§ Directions: Reproduce every one of the items below word for word.

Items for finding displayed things
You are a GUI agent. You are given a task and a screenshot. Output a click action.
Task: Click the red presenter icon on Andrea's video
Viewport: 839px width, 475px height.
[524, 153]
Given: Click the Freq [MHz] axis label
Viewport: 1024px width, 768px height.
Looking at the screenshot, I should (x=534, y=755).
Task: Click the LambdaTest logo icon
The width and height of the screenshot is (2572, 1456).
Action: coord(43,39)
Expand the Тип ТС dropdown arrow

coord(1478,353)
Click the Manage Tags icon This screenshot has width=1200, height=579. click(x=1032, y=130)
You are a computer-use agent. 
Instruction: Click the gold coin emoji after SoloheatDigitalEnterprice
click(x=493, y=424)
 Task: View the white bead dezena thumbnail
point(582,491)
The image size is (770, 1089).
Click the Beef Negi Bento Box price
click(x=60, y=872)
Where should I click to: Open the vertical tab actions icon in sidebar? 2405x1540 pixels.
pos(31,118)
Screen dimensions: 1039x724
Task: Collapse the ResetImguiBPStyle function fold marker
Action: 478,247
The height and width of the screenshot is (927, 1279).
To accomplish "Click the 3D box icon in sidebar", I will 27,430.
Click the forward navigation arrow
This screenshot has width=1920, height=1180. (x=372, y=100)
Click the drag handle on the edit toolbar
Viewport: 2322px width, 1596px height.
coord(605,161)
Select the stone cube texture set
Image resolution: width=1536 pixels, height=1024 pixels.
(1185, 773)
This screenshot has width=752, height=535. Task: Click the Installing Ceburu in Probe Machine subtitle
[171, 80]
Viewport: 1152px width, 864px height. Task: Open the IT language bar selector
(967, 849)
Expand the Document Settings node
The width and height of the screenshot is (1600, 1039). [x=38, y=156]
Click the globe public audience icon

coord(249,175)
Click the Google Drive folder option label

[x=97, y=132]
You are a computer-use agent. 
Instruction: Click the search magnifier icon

§ Task output:
You are a GUI agent. You are given a task and a screenshot. Output a click action.
Task: Click the red presenter icon on Andrea's video
Viewport: 839px width, 475px height.
[524, 153]
Given: Click the Freq [MHz] axis label
Viewport: 1024px width, 768px height.
Looking at the screenshot, I should (x=534, y=755).
Task: Click the LambdaTest logo icon
The width and height of the screenshot is (2572, 1456).
Action: coord(43,39)
Expand the Тип ТС dropdown arrow

coord(1478,353)
Click the Manage Tags icon This screenshot has width=1200, height=579. click(x=1032, y=130)
You are a computer-use agent. 
Instruction: Click the gold coin emoji after SoloheatDigitalEnterprice
click(x=493, y=424)
 Task: View the white bead dezena thumbnail
point(582,491)
The image size is (770, 1089).
Click the Beef Negi Bento Box price
click(x=60, y=872)
Where should I click to: Open the vertical tab actions icon in sidebar? 2405x1540 pixels.
pos(31,118)
Screen dimensions: 1039x724
Task: Collapse the ResetImguiBPStyle function fold marker
Action: 478,247
The height and width of the screenshot is (927, 1279).
To accomplish "Click the 3D box icon in sidebar", I will 27,430.
Click the forward navigation arrow
This screenshot has width=1920, height=1180. (x=372, y=100)
Click the drag handle on the edit toolbar
Viewport: 2322px width, 1596px height.
coord(605,161)
Select the stone cube texture set
Image resolution: width=1536 pixels, height=1024 pixels.
(1185, 773)
This screenshot has width=752, height=535. Task: Click the Installing Ceburu in Probe Machine subtitle
[171, 80]
Viewport: 1152px width, 864px height. Task: Open the IT language bar selector
(967, 849)
Expand the Document Settings node
The width and height of the screenshot is (1600, 1039). [x=38, y=156]
Click the globe public audience icon

coord(249,175)
Click the Google Drive folder option label

[x=97, y=132]
You are a computer-use agent. 
Instruction: Click the search magnifier icon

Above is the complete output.